Tool: AFNI (afni_proc.py)
SLURM profile: standard (32 GB, 20 h) — array job
Script: afni_kidvid_preprocess.sh
Depends on: all requested intermed tasks, or recon if no --intermed
Input: {output}/BIDS/sub-{subject}/
Output: {output}/AFNI_derivatives/sub-{subject}/ses-{session}/kidvid_output/

Config entry:

tasks:
  kidvid_preprocess:
    remove_TRs: 22
    template: "HaskinsPeds_NL_template1.0_SSW.nii"
    blur_size: 4.0
    environ: ["afni_24.3.06"]
    censor_motion: "0.3"
    censor_outliers: "0.05"

How task parameters become environment variables

Every key in the tasks entry (except reserved fields like name, environ, profile) is exported as $UPPERCASE in the wrapper script:

Config:  blur_size: 4.0
            ↓
Wrapper: export BLUR_SIZE="4.0"
            ↓
Script:  afni_proc.py -blur_size "$BLUR_SIZE" ...

This works the same regardless of the underlying tool — an FSL or SPM script would consume $BLUR_SIZE the same way. To customize a run, just add or change a key in your project config with no pipeline code changes needed.

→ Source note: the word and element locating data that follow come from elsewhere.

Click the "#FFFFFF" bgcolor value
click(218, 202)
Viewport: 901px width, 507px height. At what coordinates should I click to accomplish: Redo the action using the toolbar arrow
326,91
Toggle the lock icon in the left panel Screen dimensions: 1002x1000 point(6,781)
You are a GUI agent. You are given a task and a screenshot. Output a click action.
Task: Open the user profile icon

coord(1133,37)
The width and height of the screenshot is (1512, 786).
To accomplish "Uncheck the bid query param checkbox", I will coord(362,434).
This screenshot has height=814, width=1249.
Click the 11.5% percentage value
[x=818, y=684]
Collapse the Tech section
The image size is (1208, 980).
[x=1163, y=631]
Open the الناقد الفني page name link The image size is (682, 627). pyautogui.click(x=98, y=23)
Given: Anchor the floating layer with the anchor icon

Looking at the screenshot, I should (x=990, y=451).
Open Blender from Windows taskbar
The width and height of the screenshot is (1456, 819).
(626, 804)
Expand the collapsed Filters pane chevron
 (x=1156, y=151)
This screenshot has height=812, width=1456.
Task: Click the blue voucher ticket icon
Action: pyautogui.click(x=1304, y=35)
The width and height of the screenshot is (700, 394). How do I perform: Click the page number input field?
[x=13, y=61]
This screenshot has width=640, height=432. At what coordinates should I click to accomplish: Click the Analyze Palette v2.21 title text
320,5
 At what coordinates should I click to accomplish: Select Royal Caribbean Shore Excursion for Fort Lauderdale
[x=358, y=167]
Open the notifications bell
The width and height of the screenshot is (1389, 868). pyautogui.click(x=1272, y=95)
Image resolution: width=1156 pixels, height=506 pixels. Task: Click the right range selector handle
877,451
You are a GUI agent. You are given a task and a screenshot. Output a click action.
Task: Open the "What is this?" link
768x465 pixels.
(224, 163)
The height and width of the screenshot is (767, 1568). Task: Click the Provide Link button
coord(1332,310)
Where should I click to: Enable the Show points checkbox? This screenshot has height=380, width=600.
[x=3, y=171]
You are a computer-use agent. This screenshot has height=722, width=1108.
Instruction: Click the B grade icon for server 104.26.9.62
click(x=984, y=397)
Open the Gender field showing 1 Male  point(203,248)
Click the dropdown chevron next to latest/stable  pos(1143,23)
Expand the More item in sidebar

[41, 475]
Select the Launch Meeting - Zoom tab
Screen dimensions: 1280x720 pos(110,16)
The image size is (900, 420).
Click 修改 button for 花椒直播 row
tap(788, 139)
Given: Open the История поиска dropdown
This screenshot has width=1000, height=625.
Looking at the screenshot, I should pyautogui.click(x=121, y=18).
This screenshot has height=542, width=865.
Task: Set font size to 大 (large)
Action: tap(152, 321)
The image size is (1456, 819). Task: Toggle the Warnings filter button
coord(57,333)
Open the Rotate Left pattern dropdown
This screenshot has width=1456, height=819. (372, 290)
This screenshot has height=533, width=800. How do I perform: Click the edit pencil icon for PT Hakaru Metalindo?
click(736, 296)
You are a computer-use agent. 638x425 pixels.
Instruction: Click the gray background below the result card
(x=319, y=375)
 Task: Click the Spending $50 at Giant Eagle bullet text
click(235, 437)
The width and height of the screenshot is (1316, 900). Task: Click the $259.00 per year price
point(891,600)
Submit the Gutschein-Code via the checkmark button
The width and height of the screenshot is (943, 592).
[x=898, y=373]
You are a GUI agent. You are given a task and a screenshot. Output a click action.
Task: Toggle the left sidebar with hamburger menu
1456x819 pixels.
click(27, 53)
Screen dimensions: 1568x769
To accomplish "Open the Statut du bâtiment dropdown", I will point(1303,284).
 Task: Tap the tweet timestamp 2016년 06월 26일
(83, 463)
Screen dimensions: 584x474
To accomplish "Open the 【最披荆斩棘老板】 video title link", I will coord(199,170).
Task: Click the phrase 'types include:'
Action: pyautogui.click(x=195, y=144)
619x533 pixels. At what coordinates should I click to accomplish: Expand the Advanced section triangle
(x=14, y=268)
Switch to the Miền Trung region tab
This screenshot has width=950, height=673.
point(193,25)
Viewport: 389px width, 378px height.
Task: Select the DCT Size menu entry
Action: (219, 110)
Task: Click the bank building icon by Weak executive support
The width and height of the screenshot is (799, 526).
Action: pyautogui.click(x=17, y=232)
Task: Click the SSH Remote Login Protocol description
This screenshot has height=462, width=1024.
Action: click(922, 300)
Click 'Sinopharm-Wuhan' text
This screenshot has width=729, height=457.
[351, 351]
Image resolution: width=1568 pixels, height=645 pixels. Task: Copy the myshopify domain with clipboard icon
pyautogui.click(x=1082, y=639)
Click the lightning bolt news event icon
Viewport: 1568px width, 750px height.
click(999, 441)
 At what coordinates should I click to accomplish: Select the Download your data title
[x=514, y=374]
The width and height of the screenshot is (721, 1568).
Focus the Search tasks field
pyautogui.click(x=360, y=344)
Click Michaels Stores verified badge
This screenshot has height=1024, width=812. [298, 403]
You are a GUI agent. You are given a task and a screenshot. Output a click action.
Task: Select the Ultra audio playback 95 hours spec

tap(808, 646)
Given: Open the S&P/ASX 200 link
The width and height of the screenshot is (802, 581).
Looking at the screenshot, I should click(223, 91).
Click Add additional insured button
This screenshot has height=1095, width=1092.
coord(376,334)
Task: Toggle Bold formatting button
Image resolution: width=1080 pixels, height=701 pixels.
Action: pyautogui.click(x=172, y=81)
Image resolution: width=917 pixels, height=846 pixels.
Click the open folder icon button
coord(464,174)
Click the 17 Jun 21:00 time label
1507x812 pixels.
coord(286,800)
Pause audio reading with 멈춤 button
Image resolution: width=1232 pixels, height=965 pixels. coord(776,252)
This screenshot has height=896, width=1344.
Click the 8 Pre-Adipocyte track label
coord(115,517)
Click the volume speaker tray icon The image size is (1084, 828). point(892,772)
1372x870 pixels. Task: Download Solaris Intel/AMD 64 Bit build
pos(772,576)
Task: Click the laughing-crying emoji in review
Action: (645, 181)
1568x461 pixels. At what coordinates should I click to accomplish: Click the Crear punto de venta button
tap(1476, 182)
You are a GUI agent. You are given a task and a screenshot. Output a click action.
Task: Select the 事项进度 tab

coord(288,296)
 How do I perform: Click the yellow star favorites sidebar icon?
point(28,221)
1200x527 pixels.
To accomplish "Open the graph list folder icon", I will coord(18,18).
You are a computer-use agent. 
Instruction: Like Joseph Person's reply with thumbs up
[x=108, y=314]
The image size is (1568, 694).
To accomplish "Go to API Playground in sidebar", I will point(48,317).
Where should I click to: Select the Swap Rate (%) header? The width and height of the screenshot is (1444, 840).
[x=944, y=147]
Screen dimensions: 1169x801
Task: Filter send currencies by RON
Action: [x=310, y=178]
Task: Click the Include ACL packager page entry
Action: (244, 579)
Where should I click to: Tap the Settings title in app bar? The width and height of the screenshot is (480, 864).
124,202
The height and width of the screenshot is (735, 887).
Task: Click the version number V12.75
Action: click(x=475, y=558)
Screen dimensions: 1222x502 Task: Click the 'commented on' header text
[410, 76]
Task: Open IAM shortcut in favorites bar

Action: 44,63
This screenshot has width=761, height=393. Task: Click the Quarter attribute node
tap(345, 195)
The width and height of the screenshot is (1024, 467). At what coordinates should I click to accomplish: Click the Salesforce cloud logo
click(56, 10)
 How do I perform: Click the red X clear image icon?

See Project Configuration for a full walkthrough.


Usage

# Both tasks, with intermed (staged tasks wait for volume)
neuropipe run \
  --subjects 001,002 \
  --input /data/BIDS \
  --output /data/processed \
  --work /data/work \
  --project my_study \
  --session 01 \
  --intermed volume \
  --staged-prep cards,kidvid

# Multiple intermed tasks (staged tasks wait for ALL of them)
neuropipe run ... --intermed volume,bfc --staged-prep cards,kidvid

# Without intermed (staged tasks depend directly on recon)
neuropipe run ... --staged-prep cards,kidvid

Adding a new staged task

The steps below use AFNI as an example, but the same pattern applies to any tool.

  1. Write a shell script: scripts/{project}/my_task_preprocess.sh

    • The script receives the subject ID as $1 for array jobs

    • All config parameters are available as $UPPERCASE environment variables

  2. Add a new section in config.yaml:

    my_task:
      - name: my_task_preprocess
        stage: prep
        profile: standard
        array: true
        multi_stage: true        # marks this as a staged task
        input_from: recon
        scripts: [my_task_preprocess.sh]
        output_pattern: "{base_output}/AFNI_derivatives"
  3. Add task parameters in your project config:

    tasks:
      my_task_preprocess:
        remove_TRs: 4
        blur_size: 4.0
        environ: ["afni_24.3.06"]   # or fsl, spm, etc.
        censor_motion: "0.3"
  4. Run:

    neuropipe run ... --intermed volume --staged-prep my_task

The key field is multi_stage: true — this tells the DAG that the task belongs to a staged pipeline and should wait for all requested intermed tasks. Without it, the task would run in parallel with recon regardless of --intermed. See How-To: Add a Custom Task for a full walkthrough.